Your task is to copy each line of the listing that contains the word "agent".

▸ Data for processing:
- Opening Delimiter -
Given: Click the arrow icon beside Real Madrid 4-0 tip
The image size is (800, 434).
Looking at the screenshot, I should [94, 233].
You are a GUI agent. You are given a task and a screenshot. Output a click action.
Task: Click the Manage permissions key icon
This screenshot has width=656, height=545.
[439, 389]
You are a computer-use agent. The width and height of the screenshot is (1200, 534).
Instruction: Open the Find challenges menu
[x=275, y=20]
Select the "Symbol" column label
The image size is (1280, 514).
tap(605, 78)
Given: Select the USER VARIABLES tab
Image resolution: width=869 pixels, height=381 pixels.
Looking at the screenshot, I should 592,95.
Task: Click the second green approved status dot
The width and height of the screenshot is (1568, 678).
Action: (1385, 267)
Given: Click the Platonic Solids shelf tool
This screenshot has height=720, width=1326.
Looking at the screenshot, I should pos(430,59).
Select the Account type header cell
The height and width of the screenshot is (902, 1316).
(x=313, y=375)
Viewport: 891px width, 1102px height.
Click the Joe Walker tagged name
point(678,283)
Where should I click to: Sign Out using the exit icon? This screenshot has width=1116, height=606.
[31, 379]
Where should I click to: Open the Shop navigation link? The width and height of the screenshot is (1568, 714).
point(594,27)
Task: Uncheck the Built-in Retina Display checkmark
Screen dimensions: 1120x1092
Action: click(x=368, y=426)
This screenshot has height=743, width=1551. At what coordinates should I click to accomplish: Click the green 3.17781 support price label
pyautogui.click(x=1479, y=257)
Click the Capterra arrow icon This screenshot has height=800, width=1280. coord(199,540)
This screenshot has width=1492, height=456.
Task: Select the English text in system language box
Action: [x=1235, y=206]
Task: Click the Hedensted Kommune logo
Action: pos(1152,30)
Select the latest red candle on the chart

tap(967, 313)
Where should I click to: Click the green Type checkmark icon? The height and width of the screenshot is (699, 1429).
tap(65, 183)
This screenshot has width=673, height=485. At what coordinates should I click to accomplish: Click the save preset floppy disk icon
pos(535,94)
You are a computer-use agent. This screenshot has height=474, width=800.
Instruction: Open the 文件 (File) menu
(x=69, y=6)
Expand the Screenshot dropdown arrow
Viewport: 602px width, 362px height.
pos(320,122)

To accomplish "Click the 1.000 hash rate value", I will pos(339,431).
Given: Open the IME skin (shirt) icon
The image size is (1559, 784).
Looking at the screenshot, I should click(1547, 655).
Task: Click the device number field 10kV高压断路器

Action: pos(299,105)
- Closing Delimiter -
▸ Answer to the exercise:
You are a GUI agent. You are given a task and a screenshot. Output a click action.
You are a computer-use agent. The width and height of the screenshot is (1200, 534).
You are a computer-use agent. This screenshot has height=474, width=800.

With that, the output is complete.